I am having trouble with a word problem that was on a worksheet for solving systems using graphing. Here is the problem:

Five years from now, a father's age will be three times his son's age, and 5 years ago, he was seven times as old as his son was. What are their present ages?

I don't think I am doing this right, but this is what I did:
y=3x + 5
y=7x - 5

I then graphed the equations, and got the solution as (1,2). From here, I am stuck.

Thanks for the help!

 

[soroban]

Hello, lovehopefaith98!

Your set-up is incorrect.

Five years from now, a father's age will be three times his son's age.
Five years ago, he was seven times as old as his son was.
What are their present ages?

Let \(\displaystyle x\) = son's present age.
Let \(\displaystyle y\) = father's present age.
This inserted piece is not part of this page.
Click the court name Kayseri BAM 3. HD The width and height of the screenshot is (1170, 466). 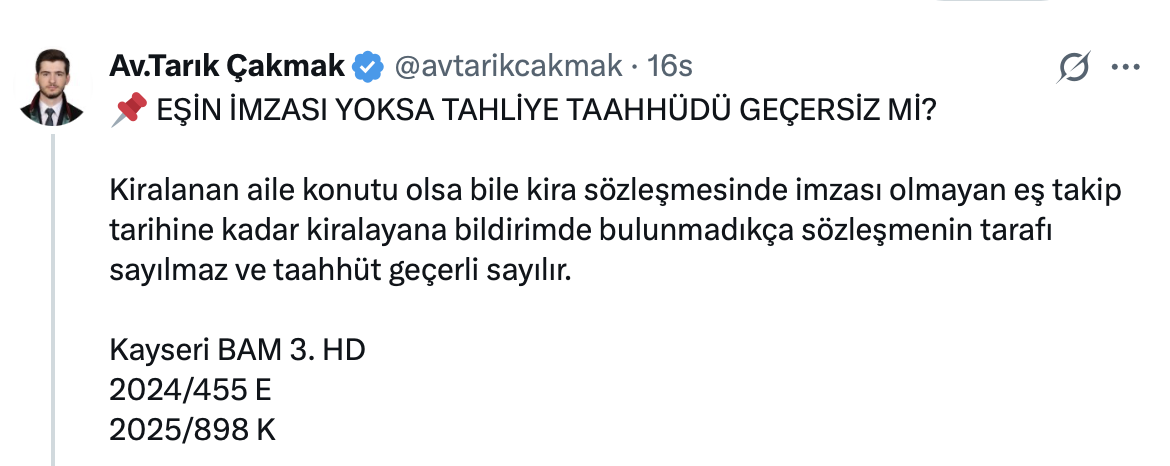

Five years from now, they both will be 5 years older.
The son will be \(\displaystyle x+5\) years old.
The father will be \(\displaystyle y + 5\) years old.
In the future: .\(\displaystyle y+5 \:=\:3(x+5) \quad\Rightarrow\quad \boxed{y \:=\:3x+10}\)

Five years ago, they both were 5 years younger.
The son was \(\displaystyle x-5\) years old.
The father was \(\displaystyle y-5\) years old.
Back then: .\(\displaystyle y-5 \:=\:7(x-5) \quad\Rightarrow\quad \boxed{y \:=\:7x-30}\)

Now graph those two line . . .

 

[lovehopefaith98]

Thanks to both of you for your help! It is really appreciated.
So, is the answer 10 years old for the son and 40 years old for the father?

 

[wjm11]

So, is the answer 10 years old for the son and 40 years old for the father?

You can always check your answers easily by plugging them back into BOTH equations and verifying that they work.